• ENTRIES SUPPLIED
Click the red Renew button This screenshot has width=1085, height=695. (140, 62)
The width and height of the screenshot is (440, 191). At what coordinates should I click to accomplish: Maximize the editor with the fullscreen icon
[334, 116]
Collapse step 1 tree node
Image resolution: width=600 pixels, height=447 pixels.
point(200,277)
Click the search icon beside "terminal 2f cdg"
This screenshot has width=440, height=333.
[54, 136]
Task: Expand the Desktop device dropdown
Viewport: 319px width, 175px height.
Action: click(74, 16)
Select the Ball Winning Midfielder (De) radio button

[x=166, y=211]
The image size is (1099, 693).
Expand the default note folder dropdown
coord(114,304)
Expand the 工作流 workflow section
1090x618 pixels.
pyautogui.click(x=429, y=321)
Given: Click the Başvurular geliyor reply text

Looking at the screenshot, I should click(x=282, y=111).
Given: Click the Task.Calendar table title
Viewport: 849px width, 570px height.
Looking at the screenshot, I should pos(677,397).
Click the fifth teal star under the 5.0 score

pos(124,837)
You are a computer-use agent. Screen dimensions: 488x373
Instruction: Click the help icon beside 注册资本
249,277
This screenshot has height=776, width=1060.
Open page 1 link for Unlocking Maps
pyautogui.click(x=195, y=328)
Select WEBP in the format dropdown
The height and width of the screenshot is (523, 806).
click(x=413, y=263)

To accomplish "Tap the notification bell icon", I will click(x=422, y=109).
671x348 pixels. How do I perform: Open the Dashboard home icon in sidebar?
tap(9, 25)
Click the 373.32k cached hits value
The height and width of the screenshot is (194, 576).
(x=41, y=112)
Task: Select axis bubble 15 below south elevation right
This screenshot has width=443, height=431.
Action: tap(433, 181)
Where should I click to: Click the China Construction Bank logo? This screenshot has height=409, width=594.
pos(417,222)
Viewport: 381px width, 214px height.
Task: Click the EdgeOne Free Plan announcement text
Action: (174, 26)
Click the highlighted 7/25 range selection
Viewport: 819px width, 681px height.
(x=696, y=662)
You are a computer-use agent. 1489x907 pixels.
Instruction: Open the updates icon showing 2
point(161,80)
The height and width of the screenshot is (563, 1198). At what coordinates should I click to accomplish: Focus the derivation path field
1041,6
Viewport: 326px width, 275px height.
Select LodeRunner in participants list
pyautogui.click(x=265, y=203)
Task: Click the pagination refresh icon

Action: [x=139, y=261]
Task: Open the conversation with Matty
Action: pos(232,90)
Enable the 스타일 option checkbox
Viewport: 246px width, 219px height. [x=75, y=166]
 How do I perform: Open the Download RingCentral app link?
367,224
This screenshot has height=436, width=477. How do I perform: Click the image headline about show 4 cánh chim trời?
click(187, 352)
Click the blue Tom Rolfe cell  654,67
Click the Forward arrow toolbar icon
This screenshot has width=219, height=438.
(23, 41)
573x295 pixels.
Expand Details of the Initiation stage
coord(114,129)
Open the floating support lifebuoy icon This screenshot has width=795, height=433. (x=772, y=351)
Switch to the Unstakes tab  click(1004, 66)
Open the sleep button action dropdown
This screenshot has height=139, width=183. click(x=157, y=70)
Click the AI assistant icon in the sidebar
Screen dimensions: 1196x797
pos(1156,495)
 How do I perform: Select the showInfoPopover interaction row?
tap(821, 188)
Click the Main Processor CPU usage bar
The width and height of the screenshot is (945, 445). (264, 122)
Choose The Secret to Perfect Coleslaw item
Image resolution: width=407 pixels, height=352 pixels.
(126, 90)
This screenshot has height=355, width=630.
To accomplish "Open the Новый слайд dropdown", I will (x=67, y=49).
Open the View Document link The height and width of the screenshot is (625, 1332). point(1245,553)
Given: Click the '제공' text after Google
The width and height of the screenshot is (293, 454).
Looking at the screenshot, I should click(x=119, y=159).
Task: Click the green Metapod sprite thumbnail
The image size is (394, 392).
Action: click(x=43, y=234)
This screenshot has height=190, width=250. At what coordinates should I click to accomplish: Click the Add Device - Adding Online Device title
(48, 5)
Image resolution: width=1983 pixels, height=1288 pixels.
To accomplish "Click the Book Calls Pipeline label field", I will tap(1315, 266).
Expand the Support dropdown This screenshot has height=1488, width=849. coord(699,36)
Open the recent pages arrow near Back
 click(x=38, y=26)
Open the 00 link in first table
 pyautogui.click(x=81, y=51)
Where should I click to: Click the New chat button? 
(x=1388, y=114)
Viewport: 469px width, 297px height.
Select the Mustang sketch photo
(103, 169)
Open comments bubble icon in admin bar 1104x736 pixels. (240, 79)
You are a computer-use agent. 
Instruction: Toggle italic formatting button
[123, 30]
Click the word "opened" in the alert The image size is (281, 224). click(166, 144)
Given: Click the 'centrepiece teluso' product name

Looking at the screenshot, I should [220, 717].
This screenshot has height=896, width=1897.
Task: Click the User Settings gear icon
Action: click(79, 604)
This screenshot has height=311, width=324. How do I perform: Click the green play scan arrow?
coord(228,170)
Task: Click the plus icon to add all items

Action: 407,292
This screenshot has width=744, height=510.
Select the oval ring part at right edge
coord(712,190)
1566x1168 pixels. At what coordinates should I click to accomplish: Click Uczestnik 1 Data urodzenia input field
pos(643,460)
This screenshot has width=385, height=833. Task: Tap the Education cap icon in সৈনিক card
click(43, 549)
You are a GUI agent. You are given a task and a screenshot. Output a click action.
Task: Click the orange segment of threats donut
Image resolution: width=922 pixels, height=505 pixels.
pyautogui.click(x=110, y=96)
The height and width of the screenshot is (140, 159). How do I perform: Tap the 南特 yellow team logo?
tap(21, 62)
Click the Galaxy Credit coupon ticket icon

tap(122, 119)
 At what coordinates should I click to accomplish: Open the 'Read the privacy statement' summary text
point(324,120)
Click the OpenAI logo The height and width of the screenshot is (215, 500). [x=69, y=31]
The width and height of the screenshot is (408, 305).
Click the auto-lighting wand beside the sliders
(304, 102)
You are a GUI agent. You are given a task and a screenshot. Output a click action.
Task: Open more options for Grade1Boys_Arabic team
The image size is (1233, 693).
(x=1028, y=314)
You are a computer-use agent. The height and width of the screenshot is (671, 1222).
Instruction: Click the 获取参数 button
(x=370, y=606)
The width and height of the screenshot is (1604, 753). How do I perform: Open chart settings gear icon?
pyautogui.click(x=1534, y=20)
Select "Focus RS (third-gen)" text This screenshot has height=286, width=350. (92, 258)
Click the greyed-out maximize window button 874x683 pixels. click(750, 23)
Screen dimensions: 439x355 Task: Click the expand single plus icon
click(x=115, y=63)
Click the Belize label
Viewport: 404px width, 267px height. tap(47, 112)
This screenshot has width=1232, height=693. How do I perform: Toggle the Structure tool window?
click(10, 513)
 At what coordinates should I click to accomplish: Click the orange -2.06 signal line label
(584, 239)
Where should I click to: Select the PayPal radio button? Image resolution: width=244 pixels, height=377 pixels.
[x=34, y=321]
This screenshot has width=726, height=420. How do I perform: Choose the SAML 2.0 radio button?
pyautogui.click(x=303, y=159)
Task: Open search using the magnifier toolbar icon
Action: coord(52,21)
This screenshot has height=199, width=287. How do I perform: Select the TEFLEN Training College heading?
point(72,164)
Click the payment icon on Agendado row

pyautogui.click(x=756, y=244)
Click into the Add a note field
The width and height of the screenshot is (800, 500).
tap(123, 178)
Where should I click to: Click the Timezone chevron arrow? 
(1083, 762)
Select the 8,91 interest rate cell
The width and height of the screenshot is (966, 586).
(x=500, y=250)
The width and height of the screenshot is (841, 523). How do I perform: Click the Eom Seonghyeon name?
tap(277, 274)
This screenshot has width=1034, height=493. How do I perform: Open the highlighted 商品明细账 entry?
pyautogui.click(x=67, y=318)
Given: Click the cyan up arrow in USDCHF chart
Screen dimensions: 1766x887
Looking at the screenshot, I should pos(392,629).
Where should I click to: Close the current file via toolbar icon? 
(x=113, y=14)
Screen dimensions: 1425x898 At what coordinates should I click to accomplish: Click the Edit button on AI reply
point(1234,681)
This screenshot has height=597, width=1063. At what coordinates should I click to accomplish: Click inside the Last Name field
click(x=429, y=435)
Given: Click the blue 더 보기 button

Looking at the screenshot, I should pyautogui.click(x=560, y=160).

• PROBLEM REQUIREMENTS
Rewrite the stretch of the material from the line containing "Click the word" through the line containing "Click the OpenAI", replacing "coupon" with "voucher" and changing nothing else. Return only those lines.

• CORRECT RESULT
Click the word "opened" in the alert The image size is (281, 224). click(166, 144)
Given: Click the 'centrepiece teluso' product name

Looking at the screenshot, I should [220, 717].
This screenshot has height=896, width=1897.
Task: Click the User Settings gear icon
Action: click(79, 604)
This screenshot has height=311, width=324. How do I perform: Click the green play scan arrow?
coord(228,170)
Task: Click the plus icon to add all items

Action: 407,292
This screenshot has width=744, height=510.
Select the oval ring part at right edge
coord(712,190)
1566x1168 pixels. At what coordinates should I click to accomplish: Click Uczestnik 1 Data urodzenia input field
pos(643,460)
This screenshot has width=385, height=833. Task: Tap the Education cap icon in সৈনিক card
click(43, 549)
You are a GUI agent. You are given a task and a screenshot. Output a click action.
Task: Click the orange segment of threats donut
Image resolution: width=922 pixels, height=505 pixels.
pyautogui.click(x=110, y=96)
The height and width of the screenshot is (140, 159). How do I perform: Tap the 南特 yellow team logo?
tap(21, 62)
Click the Galaxy Credit voucher ticket icon

tap(122, 119)
 At what coordinates should I click to accomplish: Open the 'Read the privacy statement' summary text
point(324,120)
Click the OpenAI logo The height and width of the screenshot is (215, 500). [x=69, y=31]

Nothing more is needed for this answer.